Андрей укоризненно посмотрел на нее.
– Баба ты, баба! Подумала бы лучше: чего ради мы воевали, ради чего кровушки реки пролили? Неужто для того, штоб все снова отдать немцам?! Подумай! Легко ли мне-то с тобой разлучаться? Глупая! А все же...
Охима заплакала.
Андрей молчал, не зная, что сказать в утешенье.
Так прошло несколько минут.
Вдруг раздался стук в дверь. Андрей насторожился. Отворил.
Печатник Иван Федоров.
Охима быстро поднялась. Оба, Андрей и она, низко, в пояс, поклонились ему.
Помолившись на икону, Иван Федоров сказал:
– Мир беседе вашей, добрые люди! Садитесь, покалякаем.
Андрей и Охима дождались, когда он сел на скамью под образа, сели и сами, почтительно потупив глаза.

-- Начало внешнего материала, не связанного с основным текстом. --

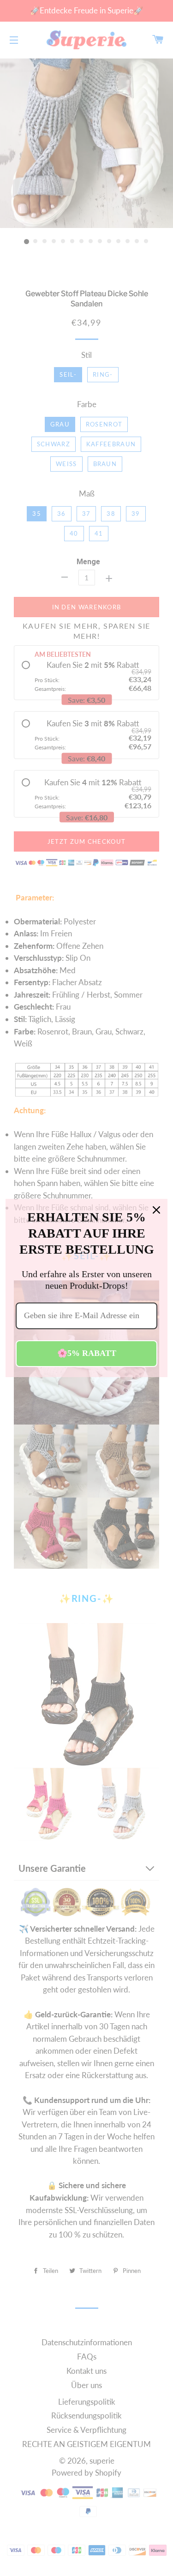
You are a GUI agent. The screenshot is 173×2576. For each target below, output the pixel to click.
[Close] (156, 1210)
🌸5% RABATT (86, 1353)
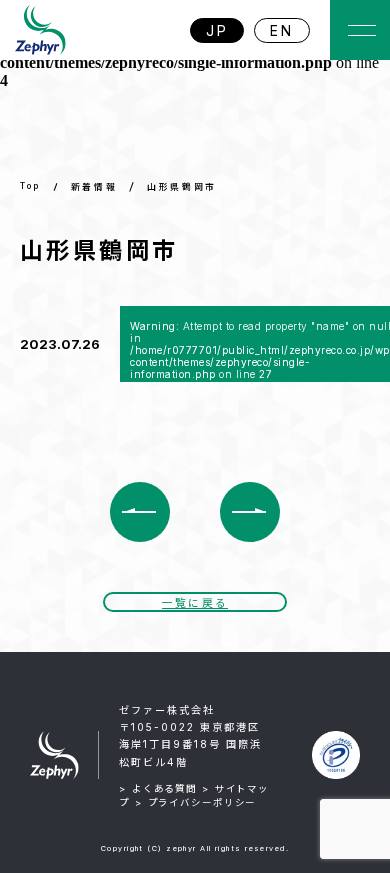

– На дворе мокро... Будто и не зима... Теплый туман... Знать, к урожаю. Знать, Господь Бог сжалился над нашей грешной землей. Все в его святой воле.
И, обратившись к Андрею, спросил:
– Ну, как, пушкарь, дела?.. Слыхал я: суматошно там у вас... в слободе?
Андрей тихо ответил:
– Государь батюшка Иван Васильевич изволил побывать на Пушечном. Новые ковали мы пушки, легкие, малые. Тайное дело. Работаем!.. С ног сбиваемся! Беда!
Иван Федоров одобрительно покачал головой, слушая пушкаря, затем, понизив голос, тихо спросил:
– Слышал я, будто боярина Самойлова государь изгнал с Пушечного... Так ли?
Андрей, опасливо озираясь по сторонам, прошептал:
– Разгневался государь на него, а за што – не ведаем... Много уж у нас сгинуло людей. Не первый он.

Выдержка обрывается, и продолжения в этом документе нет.